É hora de almoço, as mesas já estão postas e os funcionários olham para os ponteiros do relógio. O tempo vai passando e ainda há muitas cadeiras por ocupar.
Na Praça dos Poveiros, no centro do Porto, é visível o olhar de preocupação e a tristeza nos rostos de quem espera pela chegada de clientes. Um dos proprietários, Paulo Miranda, confessa, em entrevista à Renascença, que “a única coisa que nos mantém vivos são os estrangeiros. Os portugueses perderam a capacidade de compra”.
O gestor acredita que, “pelo menos no Porto, é difícil os portugueses terem uma vida condigna”.
Há restaurantes que verificam uma quebra no número de clientes em mais de metade. Desde o final do ano passado, que a situação tem vindo a agravar-se, e se não melhorar, há quem já pondere fechar portas.
É o caso de Justino Pinto que salienta o quão “a vida está cara”, o que o obrigou a “aumentar um bocadinho os preços e, mesmo assim, o número de clientes reduziu para metade”. Por isso, o responsável admite que “se continuar assim” pode ter mesmo de encerrar de vez.
O cenário não se altera muito se nos distanciarmos do Porto. Percorremos cerca de 40 quilómetros até Famalicão. Uma cidade mais pequena, com menos turismo, mas com as mesmas dificuldades na restauração. A fatura aos fornecedores aumentou e o lucro diminuiu.
“A nível de matéria-prima foi um crescimento dos preços absurdo e, em contrapartida, verificamos uma diminuição da procura dos clientes”, conta Cândido Oliveira. Mas, é de mangas arregaçadas que o proprietário admite que estão a fazer todos os esforços e ajustes necessários para que o negócio sobreviva, embora ainda estejam a “ponderar continuar ou não”. “O fecho de portas não é uma situação que esteja fora de hipótese”, reconhece.
Situação mais grave do que no tempo da “troika”?

Itens armazenados
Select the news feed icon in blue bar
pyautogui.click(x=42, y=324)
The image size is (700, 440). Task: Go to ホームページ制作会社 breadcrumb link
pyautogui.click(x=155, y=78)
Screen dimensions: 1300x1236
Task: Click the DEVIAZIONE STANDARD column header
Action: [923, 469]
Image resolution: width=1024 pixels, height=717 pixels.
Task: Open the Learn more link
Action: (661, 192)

> **Exercícios**:
1. No texto sobre as dificuldades da restauração, que distância se percorre do Porto até Famalicão?
2. Prossiga o texto sobre as dificuldades da restauração a partir do ponto em que termina.
Os registos não são precisos para nada.

> **Respostas**:
1. Cerca de 40 quilómetros.

2.
Em declarações à Renascença, Daniel Serra, dirigente da Pro-var, associação que representa o setor, descreve uma “situação que está a ficar insustentável”. “Temos aqui em termos de custos fixos, comparado com 2019, valores que ultrapassam o dobro dos de então”, refere.
Daniel Serra lembra que “existe alguma restauração nos centros das grandes cidades que têm aqui alguma captação por parte do turismo e essas têm conseguido ter algum desempenho razoável”, mas este é um fenómeno circunscrito a Lisboa, Porto e “eventualmente Braga” e que não abrange sequer toda a cidade.
“Mesmo nestas grandes cidades, saindo do circuito turístico, o consumo interno caiu abruptamente. No decorrer do mês, na segunda quinzena fica realmente uma quebra bastante evidente e na última semana chega a haver restaurantes com dias a zeros”, descreve, acrescentando que “basta ir pelas cidades e começa-se a ver muitos espaços de restauração, cafés, a fechar e muita gente a ir para o desemprego”, assegura..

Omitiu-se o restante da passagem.